J’avais d’abord imaginé cette ascension en solo. Puis l’enthousiasme a fait son œuvre : j’en ai parlé à quelques amis internationaux rencontrés à Munich, et à Paul, lui aussi en échange en Allemagne, à Deggendorf. Le plan a changé d’échelle en un week-end : nous serions onze, à marcher de nuit vers le Schrecksee, du 21 au 22 juin. Timing parfait : températures douces, nuit courte, et l’espoir d’un lever de soleil qui embrase les crêtes.
Notre point de départ : un village serré au pied des montagnes. En arrivant, surprise : une fête locale bat son plein, musique, rires, stands. L’ambiance détend tout le monde, presque rassurante avant l’effort.
On dîne ensemble au resto du coin : schnitzels dorés pendant que le soleil disparaît derrière les arêtes. Les habitants croisés nous offrent sourires et « Bon courage ! Vous verrez, la vue là-haut est unique… ». Une seule personne tente de nous dissuader, sans grande conviction. Précision utile : le bivouac est interdit dans la région, et nous le savions. Notre objectif n’était pas de camper, mais de marcher de nuit pour admirer l’aube, ce qui, lui, ne pose aucun problème.
Un peu après 23 h, on quitte le village. Les premières minutes longent un ruisseau : presque aucun bruit, juste le clapotis. Le sentier s’élève vite dans la forêt, nos frontales découpent des faisceaux nets. Au-dessus, un ciel constellé comme on ne le voit jamais en ville.
La pente se durcit. Chacun cale son pas pour garder une allure régulière. On avance bien, trop bien, même : on prend de l’avance sur l’horaire. Pas grave, au contraire : on gagnera du temps là-haut pour attendre le soleil.
Quelques sections demandent de la vigilance : traversées étroites à flanc, cailloux fuyants, concentration obligatoire. Le chemin reste cependant agréable si l’on prend son temps. Les sources rencontrées en route sont de vraies bénédictions : gourdes remplies d’une eau glacée et limpide, énergie relancée.

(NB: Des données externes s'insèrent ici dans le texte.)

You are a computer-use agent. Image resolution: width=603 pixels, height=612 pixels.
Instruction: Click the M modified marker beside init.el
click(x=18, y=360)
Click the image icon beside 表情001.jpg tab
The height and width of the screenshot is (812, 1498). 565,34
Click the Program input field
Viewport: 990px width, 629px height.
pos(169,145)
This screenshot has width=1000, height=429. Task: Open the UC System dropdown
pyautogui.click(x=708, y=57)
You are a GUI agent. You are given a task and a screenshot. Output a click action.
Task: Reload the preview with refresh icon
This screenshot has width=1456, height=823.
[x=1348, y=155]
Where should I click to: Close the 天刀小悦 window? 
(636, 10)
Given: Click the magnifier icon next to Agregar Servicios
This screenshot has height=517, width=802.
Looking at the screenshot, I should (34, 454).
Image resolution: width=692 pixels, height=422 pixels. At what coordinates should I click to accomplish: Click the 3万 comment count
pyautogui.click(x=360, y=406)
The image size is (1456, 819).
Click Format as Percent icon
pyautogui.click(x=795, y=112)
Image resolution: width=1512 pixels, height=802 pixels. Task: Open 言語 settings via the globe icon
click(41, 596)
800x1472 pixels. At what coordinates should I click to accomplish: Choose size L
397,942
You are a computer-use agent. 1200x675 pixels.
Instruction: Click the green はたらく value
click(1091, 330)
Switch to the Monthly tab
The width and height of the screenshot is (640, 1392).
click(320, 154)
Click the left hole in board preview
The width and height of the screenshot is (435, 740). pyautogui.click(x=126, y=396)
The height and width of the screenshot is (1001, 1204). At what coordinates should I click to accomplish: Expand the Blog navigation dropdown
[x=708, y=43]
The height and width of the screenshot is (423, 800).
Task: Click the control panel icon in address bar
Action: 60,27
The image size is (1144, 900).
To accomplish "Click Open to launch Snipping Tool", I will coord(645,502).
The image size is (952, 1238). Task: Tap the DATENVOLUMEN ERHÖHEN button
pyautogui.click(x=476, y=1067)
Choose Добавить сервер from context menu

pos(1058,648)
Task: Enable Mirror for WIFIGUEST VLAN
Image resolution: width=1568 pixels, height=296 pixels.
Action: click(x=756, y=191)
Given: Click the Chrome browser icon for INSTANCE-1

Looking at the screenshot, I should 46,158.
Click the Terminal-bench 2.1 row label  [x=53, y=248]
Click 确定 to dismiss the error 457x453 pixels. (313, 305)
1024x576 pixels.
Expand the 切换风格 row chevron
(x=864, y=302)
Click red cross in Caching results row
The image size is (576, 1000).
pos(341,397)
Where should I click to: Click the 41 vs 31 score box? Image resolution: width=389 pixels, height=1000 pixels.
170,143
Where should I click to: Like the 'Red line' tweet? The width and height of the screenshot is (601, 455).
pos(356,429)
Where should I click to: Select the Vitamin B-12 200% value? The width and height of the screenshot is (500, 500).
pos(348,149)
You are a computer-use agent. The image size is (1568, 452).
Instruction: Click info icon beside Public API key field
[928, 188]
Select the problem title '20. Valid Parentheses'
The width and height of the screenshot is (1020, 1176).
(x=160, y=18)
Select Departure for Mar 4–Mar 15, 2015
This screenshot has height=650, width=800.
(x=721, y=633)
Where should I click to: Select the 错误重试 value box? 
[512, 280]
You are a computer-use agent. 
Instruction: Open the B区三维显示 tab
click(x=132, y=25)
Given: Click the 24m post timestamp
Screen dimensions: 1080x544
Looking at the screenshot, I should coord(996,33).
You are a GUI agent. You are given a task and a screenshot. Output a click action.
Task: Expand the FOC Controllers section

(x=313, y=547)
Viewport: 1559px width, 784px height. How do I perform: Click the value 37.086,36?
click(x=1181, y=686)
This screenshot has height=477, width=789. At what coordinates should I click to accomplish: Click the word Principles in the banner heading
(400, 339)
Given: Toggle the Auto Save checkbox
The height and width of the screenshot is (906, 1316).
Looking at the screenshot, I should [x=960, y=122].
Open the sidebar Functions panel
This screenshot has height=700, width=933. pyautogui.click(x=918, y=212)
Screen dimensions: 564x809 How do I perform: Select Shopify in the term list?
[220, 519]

L’effort qui s’allonge nous rappelle de penser à l’entretien : électrolytes, barres, petites bouchées pour éviter les crampes. Dans un virage, des silhouettes immobiles se découpent : sans doute des chamois qui nous observent depuis la pente. Leurs yeux accrochent la lumière des lampes, ajoutant à la magie du moment.
Après plusieurs heures, on passe une première crête et on bascule de l’autre côté. Le sentier s’adoucit, presque plat par endroits, en balcon au-dessus de vallées noyées dans l’ombre. Le répit est bref.
La dernière rampe vers le sommet qui domine le Schrecksee est la plus rude. Après près de cinq heures, la pente se redresse franchement, à la limite du petit pas d’escalade. Les cuisses brûlent, les mains s’invitent, chaque mètre se négocie. L’idée du lever de soleil nous tire pourtant vers le haut, mètre après mètre.
À 4 h 15, on touche le sommet. La nuit tient encore, mais l’horizon pâlit. Le groupe se tait, chacun reprend son souffle. S’asseoir, regarder autour, laisser le silence faire son travail : immense soulagement.
À 5 h 20, le moment attendu arrive. Une boule rouge glisse au-dessus des crêtes, les sommets se teintent de rose, la montagne se dévoile comme une mer sans fin. C’est simple et vertigineux à la fois. Ciel clair, vue à 360°, rien ne vient troubler la scène.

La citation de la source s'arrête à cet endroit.